The ucode system uses 128 bit code for unique naming of things, so there are 340282366920938463463374607431768211455 or 3.4 x 10^38 different codes. If more codes are needed, they can be added in chunks of 128 bits. Ucode is application and technology-agnostic. Uniqueness means that each ucode is unique, there can – or at least should - not be another ucode with exactly the same number. Ucode is not tied to any specific application or business domain, neither is it committed to any specific technology for containing the ucode number, e.g. RFID, barcode or matrix code. ucode is supported by the uID center, which is a non-profit organisation based in Tokyo, Japan. The Chairman of the uID Center is Professor Ken Sakamura who is also the person behind ucode.

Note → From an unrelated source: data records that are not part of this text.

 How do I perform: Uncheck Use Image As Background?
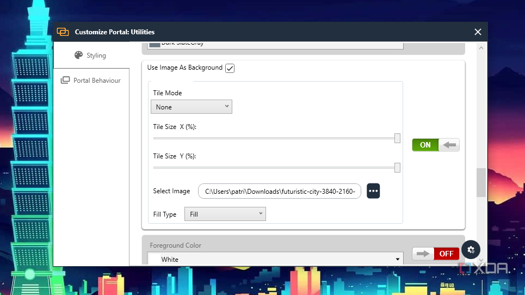pyautogui.click(x=230, y=68)
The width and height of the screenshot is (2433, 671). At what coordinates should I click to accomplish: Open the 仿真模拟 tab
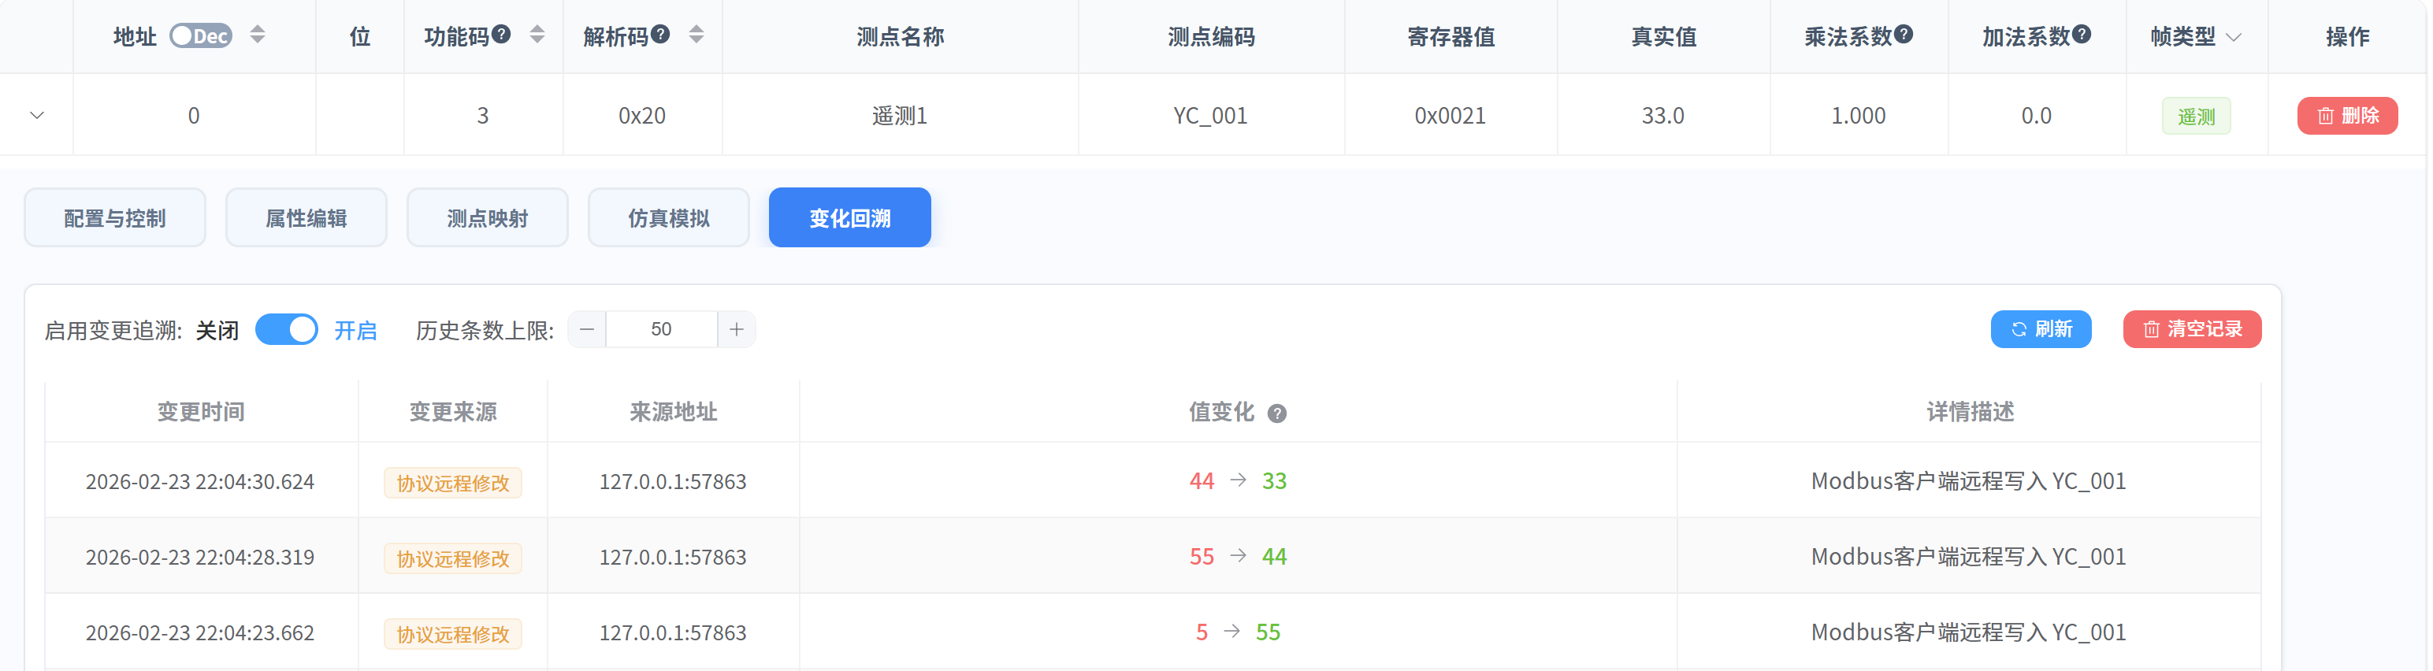668,218
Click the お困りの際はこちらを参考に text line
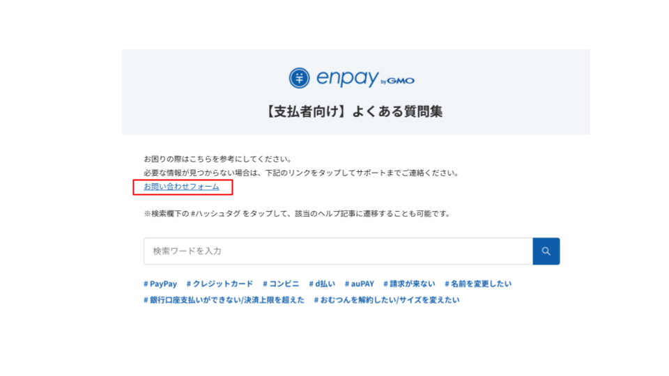The width and height of the screenshot is (669, 376). click(217, 159)
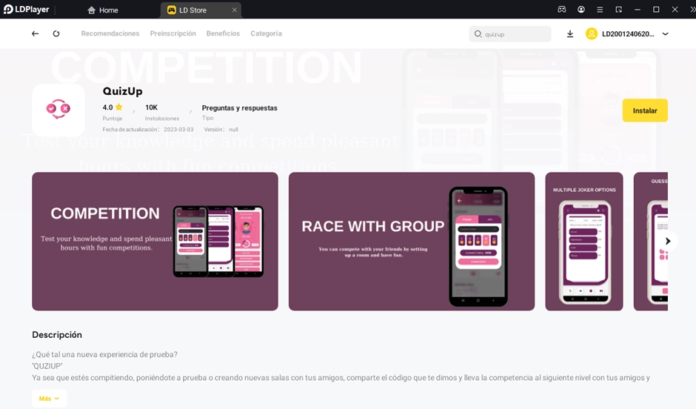696x409 pixels.
Task: Open the downloads icon next to search
Action: click(x=570, y=34)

==Structure and Resolution mechanism==
Ubiquitous ID system consists of five components: (1) ucode, (2) ucode tag, (3) ubiquitous communicator, (4) ucode resolution server and (5) ucode information server. The resolution process goes as follows. First, the ucode from an ucode tag using e.g. a mobile phone is read. The camera of the phone can be used to read a matrix code containing the ucode. Then, the mobile phone inquires the ucode resolution server – via internet connection - about the code. The ucode resolution server returns the source of the provided ucode information based on the ucode read. Finally, the ubiquitous communicator connects to the information provision source and acquires contents and services.

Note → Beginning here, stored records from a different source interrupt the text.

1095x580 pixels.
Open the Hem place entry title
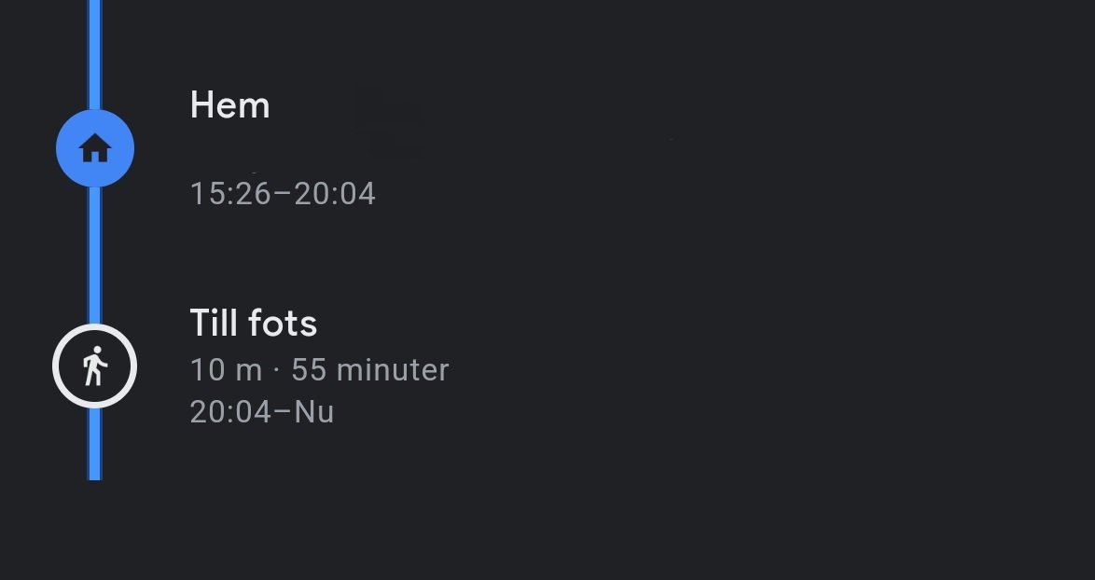(229, 105)
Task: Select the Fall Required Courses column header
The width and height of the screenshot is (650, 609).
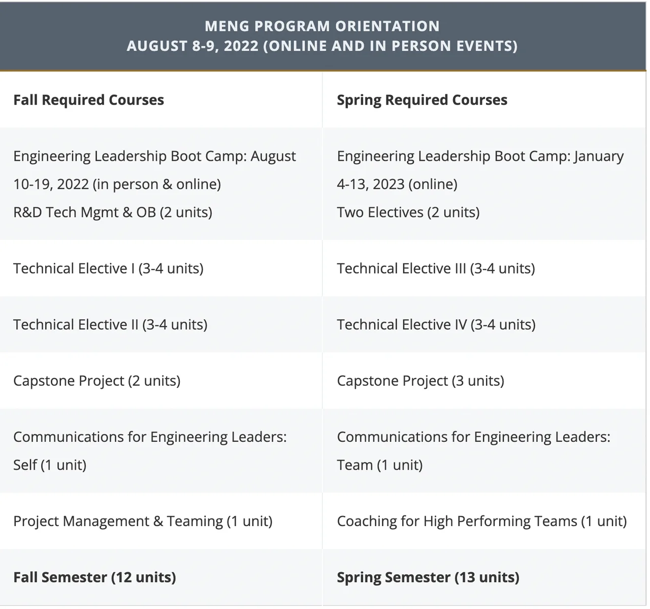Action: tap(88, 100)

The ucode server architecture is similar to the familiar Internet DNS resolution service. Like DNS, the ucode resolution mechanism consists of hierarchical levels. The ucode resolution mechanism is three tiered as follows:
- uID center maintains the root server
- Top level domain (TLD) servers are under root
- Second level domain (SLD) servers are under TLD
The root server is maintained by uID Center in Tokyo. TLD servers are in place in Japan, other Asian countries and in Europe (Oulu, Finland). The number of TLD and SLD servers is not limited.

== ucode tags ==
Ucode tags can take various forms. They can be
- Print Tag
- Passive RFID Tag/Smart Card
- Active RF Tag (built-in battery type)
- Active Infrared Tag (built-in battery type)
- Acoustic Tag
Print tags can be matrix codes, e.g. QR codes or barcodes. A special sub-section of RFID tags are NFC tags, which can contain ucode. UID Center has certified a 46 differenrf ucode tags, the first ones in 2003 were barcodes made by Sato corporation, Toppan Forms Inc. and Dai Nippon Printing Co., later on two dimensional matrix codes were introduced, followed by hologram implementation and several RFID tags, often compliant with ISO/IEC15693 standard and using frequency band 13.56 MHz.

== Example ==
The ucode solution has been used in a number of trial cases related to tourist guides, geospatial information applications, housing and real estate as well as food and drug traceability.

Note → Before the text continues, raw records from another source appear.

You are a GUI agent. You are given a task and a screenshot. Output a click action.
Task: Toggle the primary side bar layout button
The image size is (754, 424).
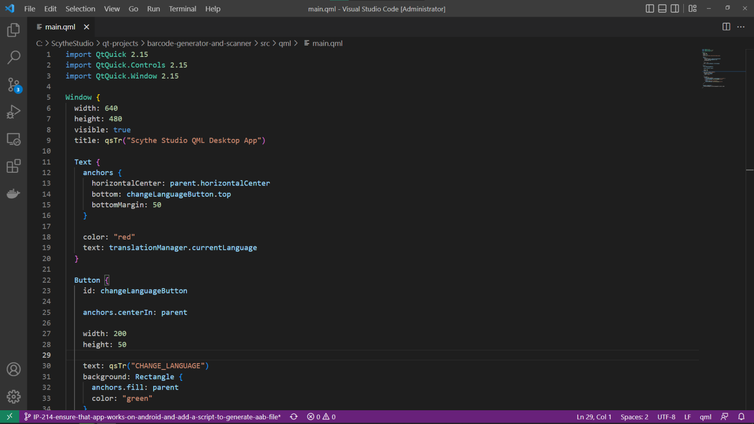pos(649,8)
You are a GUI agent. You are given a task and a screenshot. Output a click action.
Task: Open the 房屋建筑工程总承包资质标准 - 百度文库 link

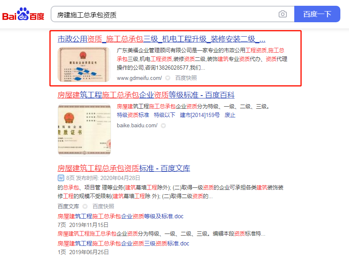(x=124, y=168)
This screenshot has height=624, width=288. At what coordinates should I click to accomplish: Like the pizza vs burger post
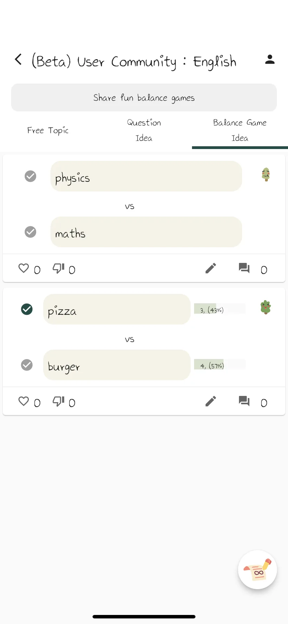[x=24, y=401]
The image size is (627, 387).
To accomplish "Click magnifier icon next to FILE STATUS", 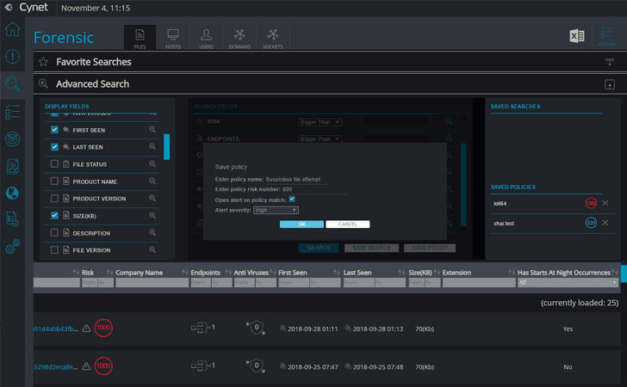I will tap(152, 163).
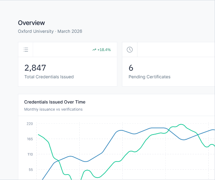Click the 220 y-axis label
215x180 pixels.
click(30, 124)
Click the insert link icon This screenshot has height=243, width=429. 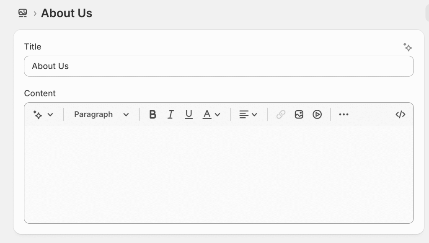click(281, 114)
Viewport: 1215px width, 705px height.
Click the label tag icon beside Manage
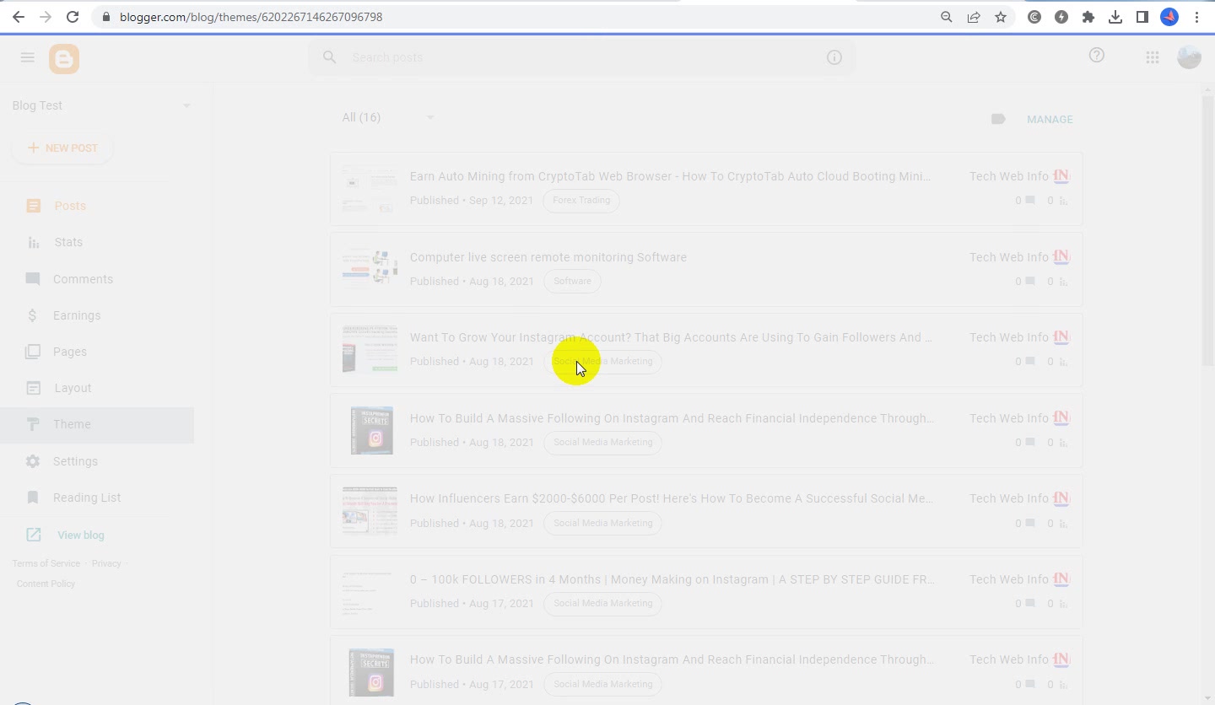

Japanese organisation Center for Better Living is using ucode for labelling construction material and components in a unique and traceable manner. The label is a sign of approved quality and entitles the buyer into a two to ten year repair warranty, depending on the nature of the material or component.

==Other identification systems==
EPCGlobal is an identification system aimed for supply chain information management. The EPC (Electronic Product Code) relies on RFID tags for object identification. EPCGlobal is a successor of MIT Auto ID Center which developed the technology used by EPCGlobal.
[EAN] International Article Numbering system and its sister system UPC Universal Product Code are the familiar barcodes seen in all retail merchandise. ucode differs from them in identifying individual objects, not just the product type.